While it’s possible that there is another explanation, the most reasonable explanation seems to be that utilizing passive voice and avoiding the agent involved in the accident reduces the ability to remember who was involved in the incident. However, there could be other possibilities, such as cultural differences in assigning importance of blame.
The Kuuk Thaayorre language is another interesting example of how language shapes our cognition. In the language, there are no words for left or right. Every direction is given based off of cardinal directions. It’s therefore very important to always know where the cardinal directions are. The people who speak this language also happen to be amazing to keep track of where they are.
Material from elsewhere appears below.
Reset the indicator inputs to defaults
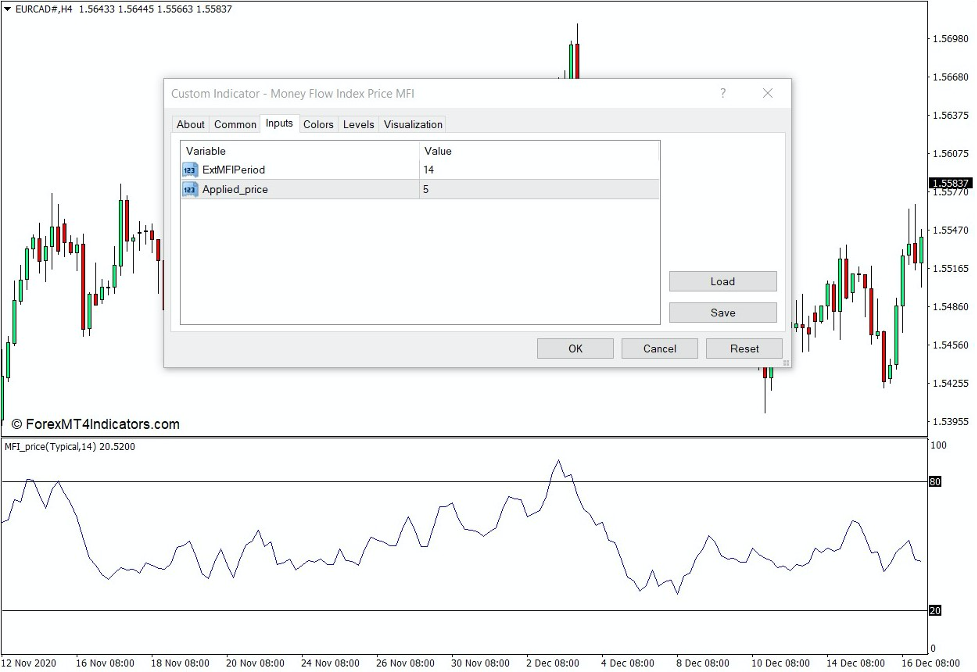The width and height of the screenshot is (977, 672). tap(744, 348)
While there is still much that we can learn, these three different studies on language and cognition make the theory that language has a significant influence on memory, behavior, and general thought processes, fairly robust.
Application to Artificial Intelligence
What does all of this theory about language have to do with artificial intelligence? If we want machines that think like humans, we need to understand how humans think. And if language is indeed so fundamental to human-like thinking, then we need to really ensure that a powerful linguistic framework is built into any AGI application. It seems reasonable that the following key elements will be needed for a true AGI to function adequately.
- Any sufficiently advanced AGI needs to be able to learn new language dynamically. Being pre-programmed with basic language processing isn’t going to cut it.
- An AGI needs to be able to identify multiple contexts and engage in separate conversations with multiple other people.
- An AGI needs to be able to “talk to itself.”
Taking these points into consideration, I do have a proposal to test these ideas out. We can try to create an artificial intelligence application with a basic ability to learn language. It would also need to be able to differentiate between different speakers. Especially if we have the modified Turing Test that I mentioned in my previous AGI article, we can then compare this version to another version, which includes more robust language processing.
To do so, we could take the exact same program, but add in the additional element of an internal voice and ability to observe its own speech. It’s for this reason especially that the AGI needs to be able to understand multiple contexts and speakers.
For the first part of that task, a second instance of the same application could simply be run, where the only stream of communication is between both instances. If internal dialog is an important feature in human-style cognition, we should expect to see a more human-like discussion.